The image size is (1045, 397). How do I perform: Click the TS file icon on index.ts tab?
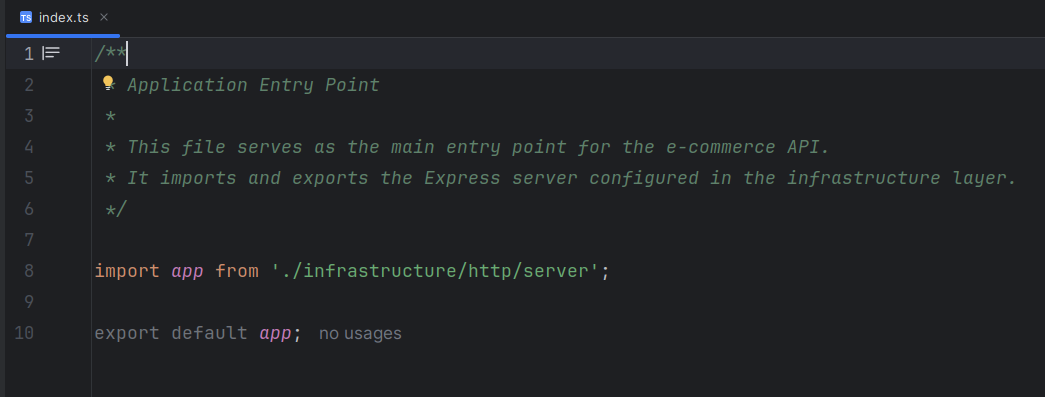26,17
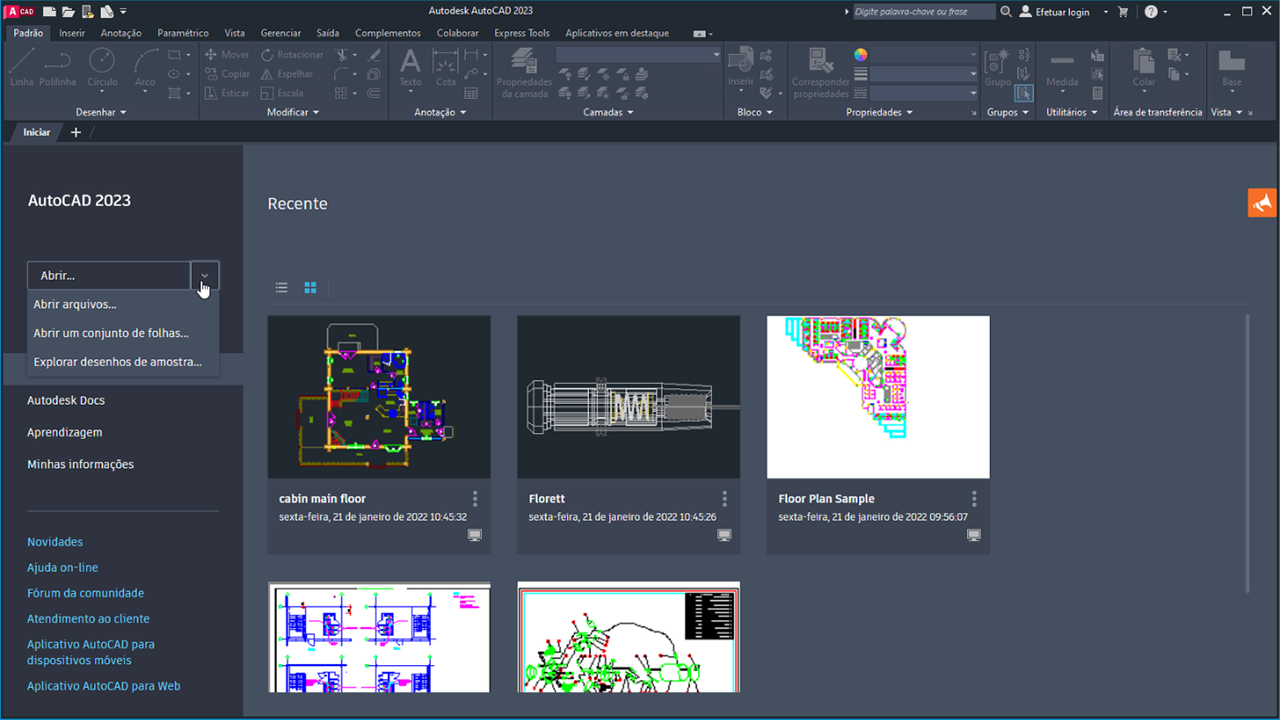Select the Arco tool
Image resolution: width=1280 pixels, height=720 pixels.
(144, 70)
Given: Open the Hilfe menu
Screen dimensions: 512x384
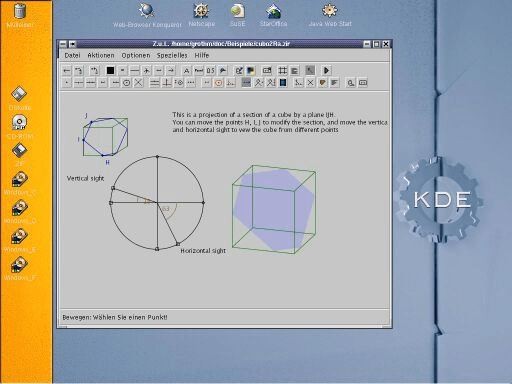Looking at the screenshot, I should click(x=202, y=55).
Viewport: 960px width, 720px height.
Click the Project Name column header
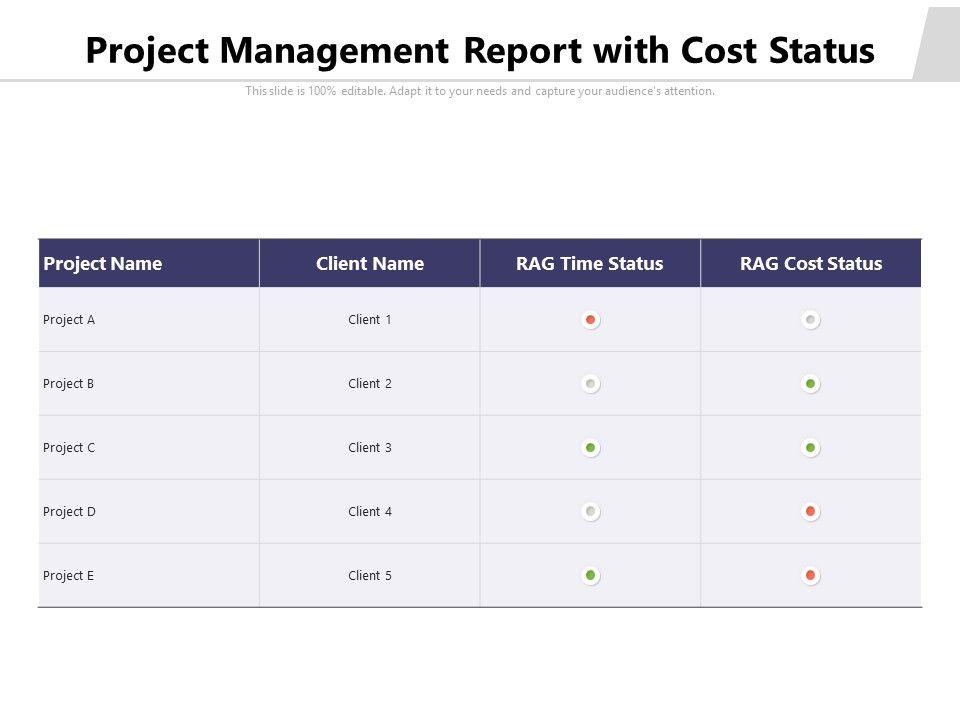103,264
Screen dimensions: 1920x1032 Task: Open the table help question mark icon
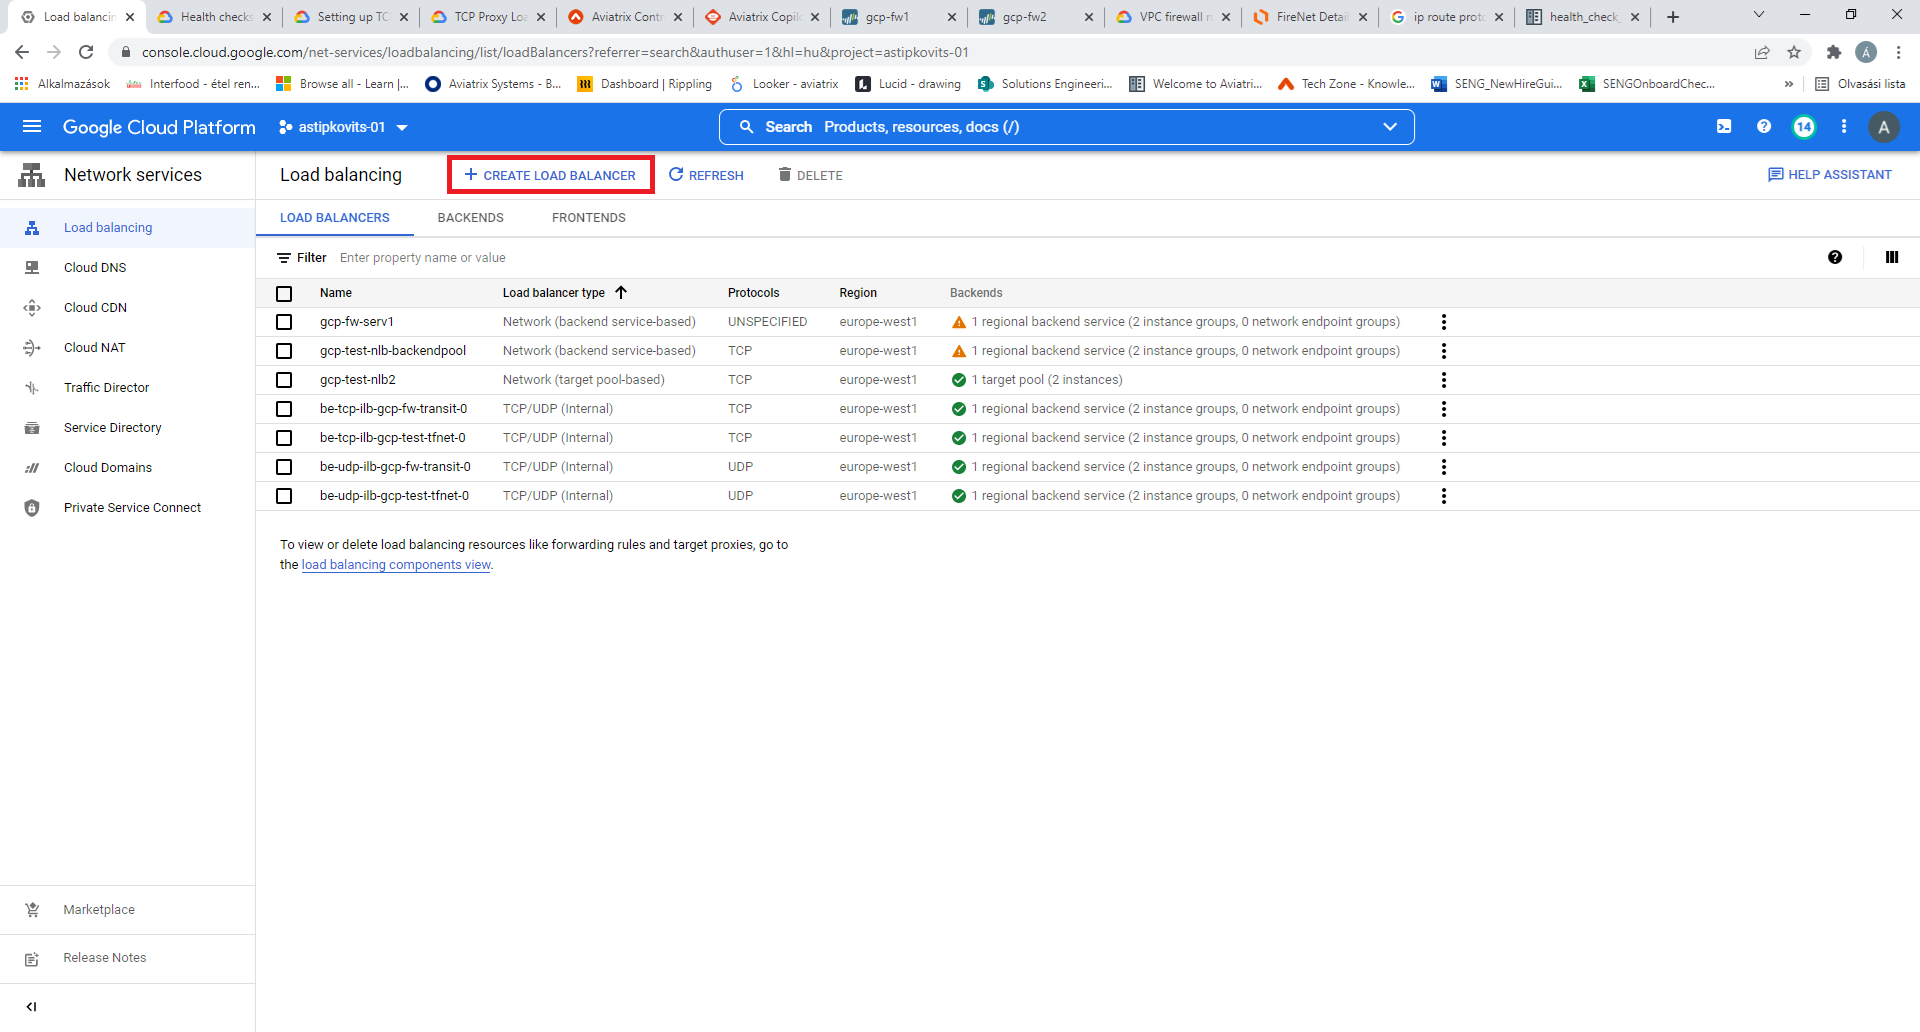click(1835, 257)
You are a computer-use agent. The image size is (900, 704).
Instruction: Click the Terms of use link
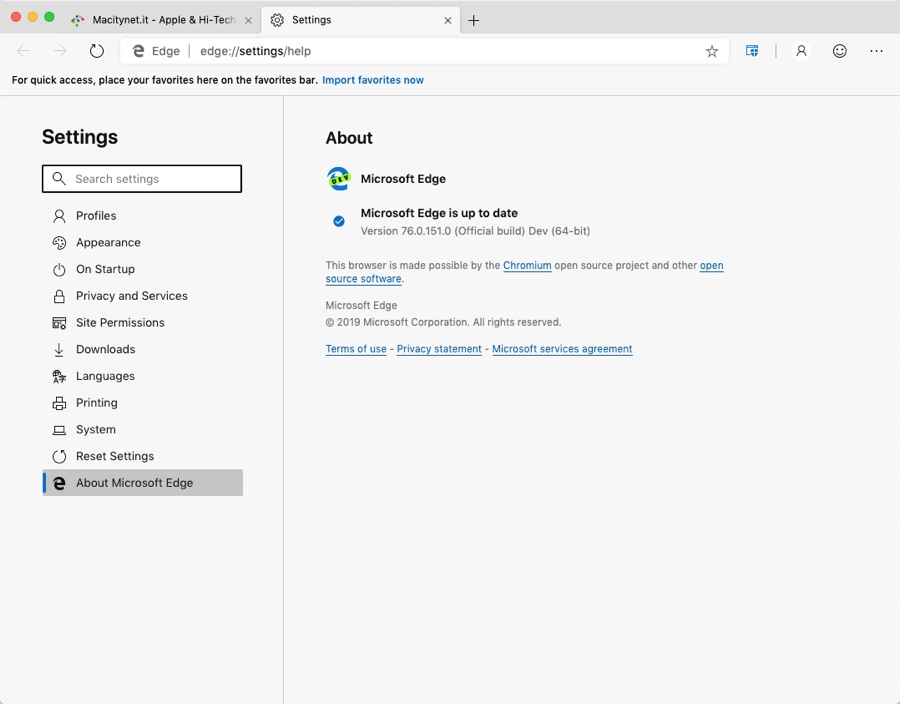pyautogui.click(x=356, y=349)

* * * * * * *

*WORK TO COMPLETE:* The whole listing above should be restated word for word, minus any images.

*WRITTEN REPLY:*
The image size is (1045, 397). How do I perform: Click the TS file icon on index.ts tab?
26,17
Select the Arco tool
Image resolution: width=1280 pixels, height=720 pixels.
(144, 70)
Given: Open the Hilfe menu
Screen dimensions: 512x384
Looking at the screenshot, I should click(x=202, y=55).
Viewport: 960px width, 720px height.
Click the Project Name column header
103,264
Screen dimensions: 1920x1032 Task: Open the table help question mark icon
click(1835, 257)
You are a computer-use agent. The image size is (900, 704).
Instruction: Click the Terms of use link
pyautogui.click(x=356, y=349)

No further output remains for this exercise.